As we’re all living through COVID-19, which will no doubt become a historic time in all of our lives, Emporia Presbyterian Manor has been sharing stories from residents on Facebook as a way to reminisce and interact with families and loved ones. Here are some of those stories shared by residents who have reflected on other historic events in their lifetime.
9/11 — Nina Gragg
“My roommates and I were on vacation in the Bar Harbor area, really isolated in Maine. One of the ladies had an aunt and uncle that rent cabins in the woods. We had no outside communication unless we went up to their house. We got up and everybody got dressed and went into the local town to have lunch and everybody was upset. We didn’t know what was going on. And somebody said to watch the TV and they showed the towers going down. We had no idea at that point. We ate lunch and were pretty depressed, so we went back to the cabin and talked to her aunt. She gave us a radio, and we listened to that the rest of the day. Then we played bridge and called it a day. It was an upsetting time.”
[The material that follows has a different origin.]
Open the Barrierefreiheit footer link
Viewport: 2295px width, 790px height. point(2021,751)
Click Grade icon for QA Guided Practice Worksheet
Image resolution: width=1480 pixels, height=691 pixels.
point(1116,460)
The assassination of JFK — Barbara Freerksen
“I was at home in the living room watching TV. At first, I thought he wasn’t really dead, he was just shot. I remember so well his wife getting on her knees, crawling. I thought she was trying to cover him up so he wouldn’t get hit – protect him from the bullet. It always was a thing that stuck in my mind. I remember the little children and her getting on the airplane with the casket. I remember her having to be all over with the blood on her dress before she could change. It was just unbelievable. I felt so sorry for that lady. I empathized for his wife more than anything.”
WWII began — Ann Doudican
“I was only 8 years old when World War II started. I didn’t really realize the implications of it at the time. My father was a Royal Crown bottler. It made a difference in his sugar supply. Our lives changed tremendously. We had just moved into a new home – it was the last house that was built with steel beams in it because of the war. I had a cousin who was at Pearl Harbor when it was attacked. Fortunately, he came back a number of years later. I remember food rationing, those kinds of things, but I was too young to have it affect me directly. I was listening to a radio – which my son still has – with my mother and father. We had been told that something happened, but we didn’t know how severe it was until President Roosevelt came on the radio and gave that famous speech. The whole world was shattered by that.”